Research Topics

Graph Decomposition and Algorithms
Well-structured Graph Families
Fixed Parameterized Algorithms
Bioinformatics

Graph Decomposition Algorithms

Design of new algorithms for graph decompositions based on partitive or bipartitive families, such as modular decomposition or split decomposition. The algorithmic tools I like to use are for example, partition refinement techniques, Lexicographic Breadth First Search (LexBFS)... For more details, see the ANR research project GRAAL. Main results are:

Simple, linear-time modular decomposition. With M. Tedder (U. of Toronto), D. Corneil (U. of Toronto) and M. Habib (LIAFA, U. de Paris 7). Presented at ICALP 2008.

Dynamic distance hereditary graphs using split decomposition. With E. Gioan (CNRS, LIRMM). Presented at ISAAC 2007.

* _RECORD EXTRACTS_:
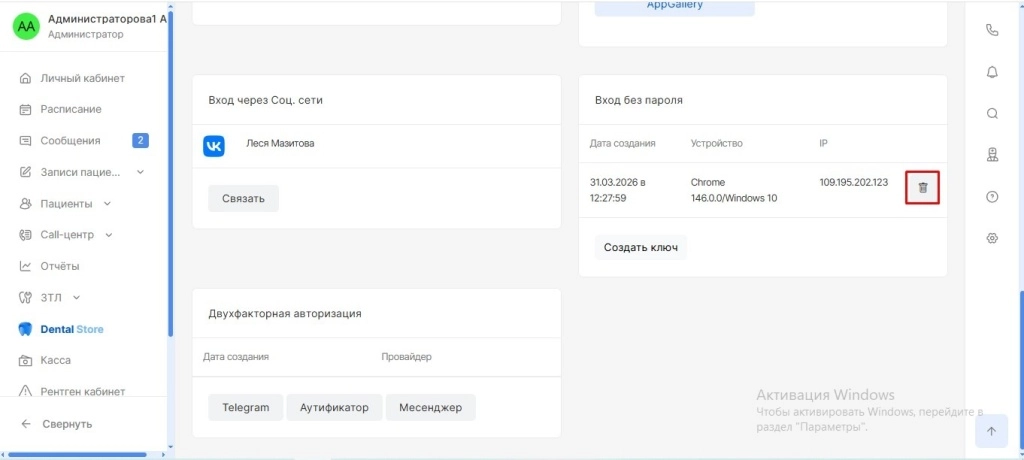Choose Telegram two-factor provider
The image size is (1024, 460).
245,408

---

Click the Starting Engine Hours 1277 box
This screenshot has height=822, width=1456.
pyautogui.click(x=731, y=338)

* * *

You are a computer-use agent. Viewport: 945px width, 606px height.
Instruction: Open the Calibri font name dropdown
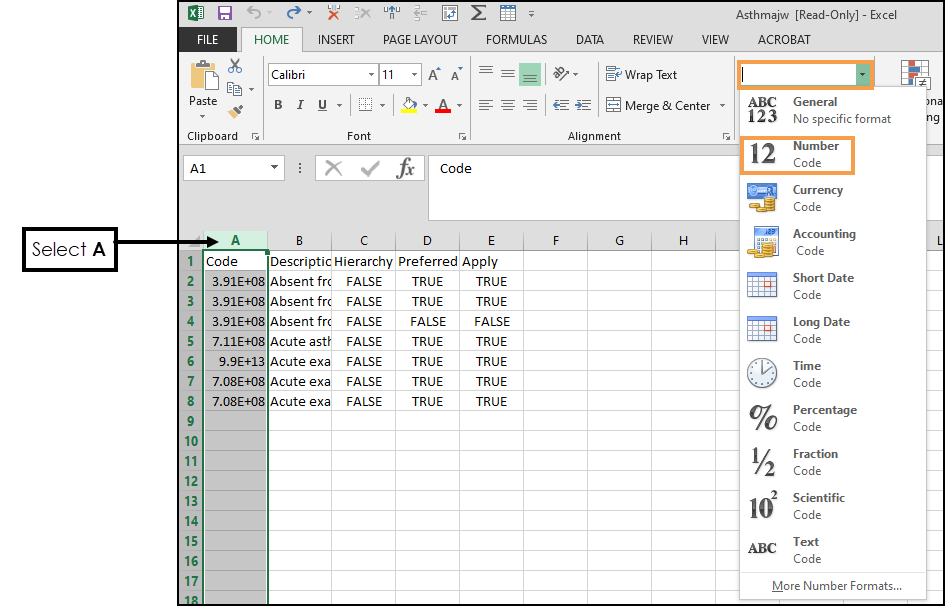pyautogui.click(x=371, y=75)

* _PROBLEM SET_:
A. Answer these questions from the research topics page:
(i) Which research project does the page point to for more details?
(ii) At which conference was the work on simple, linear-time modular decomposition presented?
(iii) Who worked with the author on dynamic distance hereditary graphs?
B. Carry on the research topics page from the point where it stops.
The records are separate material and have nothing to do with the research topics page.

* _EXPECTED RESPONSES_:
A.
(i) The ANR research project GRAAL.
(ii) ICALP 2008.
(iii) E. Gioan (CNRS, LIRMM).

B.
LexBFS and partition refinement, with applications to transitive orientation, interval graph recognition and consecutive ones testing. With M. Habib, R. McConnell and L. Viennot. Presented at STACS 1998.

In Theoretical Computer Science, 234:59-84, 2000

I also worked on the classical width parameters and the related tree or branch decompositions, see for example:

New Tools and Simpler Algorithms for Branchwidth. With J.A. Telle (U. of Bergen). Presented at ESA 2005.

To appear in Discrete Applied Mathematics.

Well-structured Graph Families

The combinatorial properties of restricted graph families are the basis of efficient algorithms (for example to solve problems that are NP-hard in general). I have particular interest in the recognition problem of graph families such as intersection graphs (interval graphs, chordal graphs...);I also studied compact representation of graphs for adjacency, distance... queries.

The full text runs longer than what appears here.